If you are a sfdc admin trying to find out what to do when your user leaves your company or gets fired, this blog would help you to take concrete steps and make the right decision.
Decision on disabling the leaving user or assigning the leaving user to an existing user.
There is always a decision which has to be done on whether to close the current user id and not give to anybody or assign the user id who leaves to another user. The best practice is to never assign the existing user id who leaves to anybody and always create a new user id to a new user who joins the company.
|option||Disable userid who leaves and create new user for new people who join||Assign leaving userid to an existing user.|
|Pros||1. You can have an audit trail of all activities done by the old user who left.
2. Minimal time spent on fixing data.
3. This should be the policy for sales and marketing teams who leave the company.
|1.This can work for users who never logged in to your org or adoption is low. This can work for temporary part time users or users who have read only permissions on the org.|
|Cons||1. If the same person joins the company after some time, there will be a possibility of duplicate users in your org. This will show up only on records which would seem like there were 2 users who modified the data in the same name. But this can be mitigated by updating the old records to the new userid after they join.||1.All audit trail of the old user will be lost and will result in confusion for admins and users on old records changed by the leaving user.
2. If the old user who left the company joins again, there would be a significant time spent on fixing the records back to the leaving user.
1. Make the user inactive.
2. Check for a mobile device and click ‘Erase Data’.
a. “If the person has a mobile device, the deactivated status will be detected when the mobile client next attempts to run an update and an “Erase Data” command will automatically be sent to the user’s device (deleting all device local Salesforce data).” from SF documentation.
3. Make the user inactive if not already inactive.
If you cannot make the use inactive due to any record conflicts, click the ‘Freeze” button. This will prevent them from logging in while we figure out the conflicts.
c. If the user has been Frozen…
Check approval processes.
Handle the data owned by the leaving user.
a. Check the “Used Data Space” Section on the old user
b. If there are accounts (or other objects) listed, go to (left hand navigation column):
Data Management > Mass Transfer Records
c. Choose “Transfer Accounts” (or any other object to be transferred)
d. Transfer closed opportunities on Account transfers.

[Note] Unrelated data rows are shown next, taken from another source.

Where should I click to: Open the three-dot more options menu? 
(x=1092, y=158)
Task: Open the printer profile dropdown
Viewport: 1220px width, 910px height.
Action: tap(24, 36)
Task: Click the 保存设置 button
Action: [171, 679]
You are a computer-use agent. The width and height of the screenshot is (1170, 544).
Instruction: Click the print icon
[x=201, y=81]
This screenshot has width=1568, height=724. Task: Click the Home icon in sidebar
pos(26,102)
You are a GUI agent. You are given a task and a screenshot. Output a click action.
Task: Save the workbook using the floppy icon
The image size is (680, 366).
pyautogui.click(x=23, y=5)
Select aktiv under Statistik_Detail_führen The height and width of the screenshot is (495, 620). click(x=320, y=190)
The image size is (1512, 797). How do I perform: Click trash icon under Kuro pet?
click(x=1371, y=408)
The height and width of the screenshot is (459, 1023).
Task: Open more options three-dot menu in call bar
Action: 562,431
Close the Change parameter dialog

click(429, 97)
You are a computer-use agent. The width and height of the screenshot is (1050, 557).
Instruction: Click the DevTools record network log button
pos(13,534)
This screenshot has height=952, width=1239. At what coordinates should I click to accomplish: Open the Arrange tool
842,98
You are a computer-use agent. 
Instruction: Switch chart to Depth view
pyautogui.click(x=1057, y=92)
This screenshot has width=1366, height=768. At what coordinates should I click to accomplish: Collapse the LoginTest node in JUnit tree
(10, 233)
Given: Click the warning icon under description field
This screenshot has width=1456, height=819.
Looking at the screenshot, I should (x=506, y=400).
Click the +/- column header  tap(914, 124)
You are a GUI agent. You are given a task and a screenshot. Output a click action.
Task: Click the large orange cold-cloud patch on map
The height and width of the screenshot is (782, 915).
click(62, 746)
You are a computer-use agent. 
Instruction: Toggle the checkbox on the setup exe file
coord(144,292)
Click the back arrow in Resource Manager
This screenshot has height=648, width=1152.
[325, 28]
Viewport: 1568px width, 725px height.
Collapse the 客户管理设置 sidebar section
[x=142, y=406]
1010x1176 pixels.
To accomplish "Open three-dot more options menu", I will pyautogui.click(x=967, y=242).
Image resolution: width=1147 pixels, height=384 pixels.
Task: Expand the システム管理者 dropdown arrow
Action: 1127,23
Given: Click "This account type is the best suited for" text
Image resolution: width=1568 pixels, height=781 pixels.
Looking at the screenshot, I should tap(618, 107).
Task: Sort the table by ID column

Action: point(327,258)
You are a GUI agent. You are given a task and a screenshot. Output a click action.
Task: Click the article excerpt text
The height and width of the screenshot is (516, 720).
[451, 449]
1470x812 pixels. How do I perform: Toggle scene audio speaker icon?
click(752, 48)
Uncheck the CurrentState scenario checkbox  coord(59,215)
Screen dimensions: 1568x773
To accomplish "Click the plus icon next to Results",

e.Do NOT transfer cases on Account transfers.
f.Use a Case view (or some other tool) to transfer cases.
g. Select users where the data is transferred Transferred From and Transferred To. Make sure these users are validated when you enter them. If the from is not validated, it will select all records!
h. Click the “Find” button. Then the transfer button if the owner alias looks right.
i. If there are still contacts owned by the user that did not get transferred with the accounts, use DemandTools (or other tool) to change ownership of contacts if there are too many to do manually.
j. Closed tasks are hard to find and transfer, so don’t spend time on them, those who need to see them should still see them on cases, etc.
k. There is no easy way to transfer solutions other than custom data migration.
Handle permissions for the leaving user
a. Change Role to “Unassigned” so that the leaving user does not have any view permissions on existing data.
b. Create a profile with minimal permissions which can serve as a place holder for users who leave. Change the leaving user profile to this place holder profile so that you can easily delete any unwanted profiles..
c. Remove any permission sets and public groups from the user.
a. Check scheduled jobs to see if any inactive users are running jobs.
b. Check default user assignments for workflow & sites.
c. Check if there are any email templates owned by the user in use.
d. Make sure user is not the “Default Lead Creator” for Web Leads.
e. Make sure user is not the “Default Case Owner” or “Automated Case User” for Cases.
f. Check if the user is the only member of a queue or being sent queue email notification.
g. Check if the user is the Google Apps Admin Contact. (Admins only)
Here is the key takeaway for you on what to do when a user leaves.
- If the leaving user has given you sufficient time for you to act, then you can do the following steps in a sequence.
- Transfer data from the leaving user records to an existing user.
- Check the other things to check and make sure you have an user covered for it.
- handle permissions for the leaving user.
- Disable the user.
- If you have to act in a hurry because the leaving user was fired or caused a security breach, follow the following steps.
- Disable the user first
- Handle permissions for the leaving user so that the leaving user can do minimal damage.
- Check the other things to check for leaving user section.
- Transfer data from the leaving user to an existing user.